Written request 1: In the locks patch thread, rewrite everything from "Re: [PATCH v2" down to "list isn't empty.", swapping "WARN_ON_ONCE" for "WARN_ON".
Written request 2: According to the locks patch thread, which l_whence values can make fl_start and fl_end differ from when the lock was first set?
Written request 3: Please pick up the locks patch thread where its last line ends and continue it.

++++ Reading text

Re: [PATCH v2 1/6] locks: fix unlock when fcntl_setlk races with a close
From: J. Bruce Fields
Date: Fri Jan 08 2016 - 11:22:13 EST
On Fri, Jan 08, 2016 at 11:21:01AM -0500, J. Bruce Fields wrote:
> On Fri, Jan 08, 2016 at 11:11:54AM -0500, Jeff Layton wrote:
> > On Fri, 8 Jan 2016 10:55:33 -0500
> > "J. Bruce Fields" <bfields@xxxxxxxxxxxx> wrote:
> >
> > > On Fri, Jan 08, 2016 at 08:50:09AM -0500, Jeff Layton wrote:
> > > > Dmitry reported that he was able to reproduce the WARN_ON_ONCE that
> > > > fires in locks_free_lock_context when the flc_posix list isn't empty.
> > > >
> > > > The problem turns out to be that we're basically rebuilding the
> > > > file_lock from scratch in fcntl_setlk when we discover that the setlk
> > > > has raced with a close. If the l_whence field is SEEK_CUR or SEEK_END,
> > > > then we may end up with fl_start and fl_end values that differ from
> > > > when the lock was initially set, if the file position or length of the
> > > > file has changed in the interim.
> > > >
> > > > Fix this by just reusing the same lock request structure, and simply
> > > > override fl_type value with F_UNLCK as appropriate. That ensures that
> > > > we really are unlocking the lock that was initially set.
> > >
> > > You could also just do a whole-file unlock, couldn't you? That would
> > > seem less confusing to me. But maybe I'm missing something.

++++++++
++++ Information provided

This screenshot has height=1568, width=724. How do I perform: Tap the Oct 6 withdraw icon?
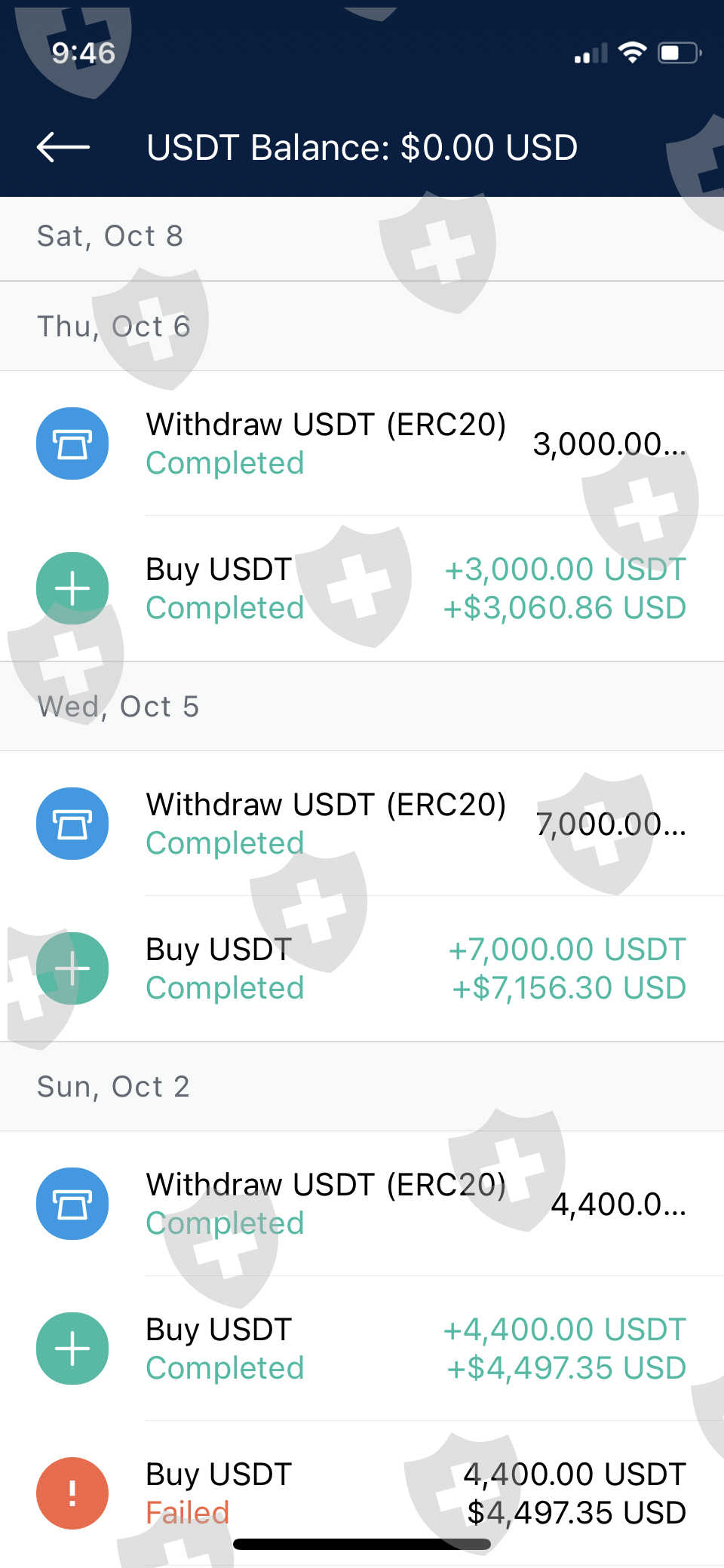[x=72, y=443]
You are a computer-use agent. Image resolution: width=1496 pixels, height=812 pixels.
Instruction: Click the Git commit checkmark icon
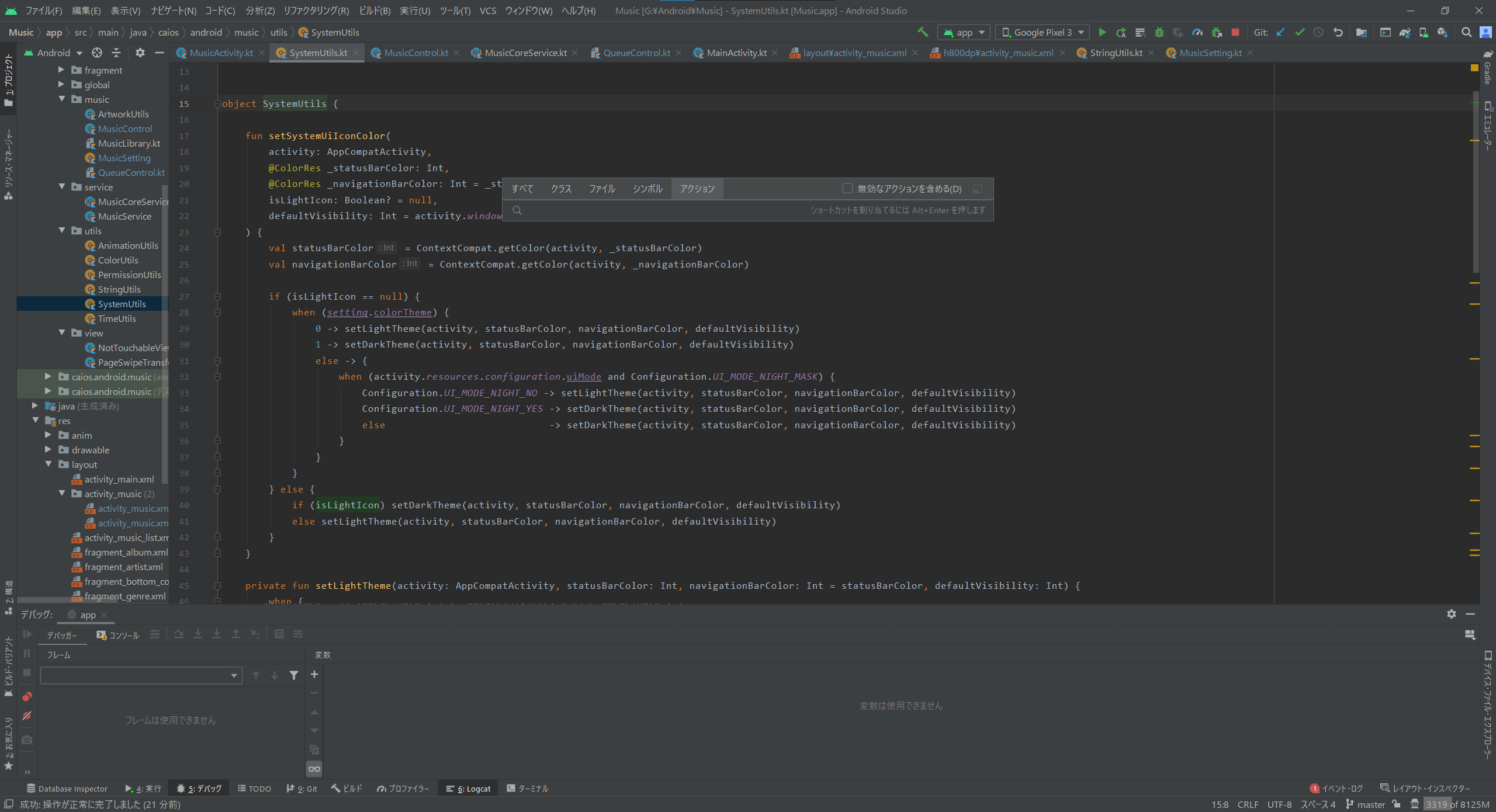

++++++++

Output 1:
Re: [PATCH v2 1/6] locks: fix unlock when fcntl_setlk races with a close
From: J. Bruce Fields
Date: Fri Jan 08 2016 - 11:22:13 EST
On Fri, Jan 08, 2016 at 11:21:01AM -0500, J. Bruce Fields wrote:
> On Fri, Jan 08, 2016 at 11:11:54AM -0500, Jeff Layton wrote:
> > On Fri, 8 Jan 2016 10:55:33 -0500
> > "J. Bruce Fields" <bfields@xxxxxxxxxxxx> wrote:
> >
> > > On Fri, Jan 08, 2016 at 08:50:09AM -0500, Jeff Layton wrote:
> > > > Dmitry reported that he was able to reproduce the WARN_ON that
> > > > fires in locks_free_lock_context when the flc_posix list isn't empty.

Output 2: SEEK_CUR or SEEK_END.

Output 3:
> > >
> > > --b.
> > >
> >
> > I considered that too...but I was thinking that might make things even
> > worse. Consider:
> >
> > Thread1 Thread2
> > ----------------------------------------------------------------------------
> > fd1 = open(...);
> > fd2 = dup(fd1);
> > fcntl(fd2, F_SETLK);
> > (Here we call fcntl, and lock is set, but
> > task gets scheduled out before fcheck)
> > close(fd2)
> > fcntl(fd1, F_SETLK...);
> > Task scheduled back in, does fcheck for fd2
> > and finds that it's gone. Removes the lock
> > that Thread1 just set.
> >
> > If we just unlock the range that was set then Thread1 won't be affected
> > if his lock doesn't overlap Thread2's.
> >
> > Is that better or worse? :)
> >
> > TBH, I guess all of this is somewhat academic. If you're playing with
> > traditional POSIX locks and threads like this, then you really are
> > playing with fire.
> >
> > We should try to fix that if we can though...
>
> Yeah. I almost think an OK iterim solution would be just to document
> the race in the appropriate man page and tell people that if they really
> want to use posix locks in an application with lots of threads sharing
> file descriptors then they should consider OFD locks.
(Especially if this race has always existed.)
--b.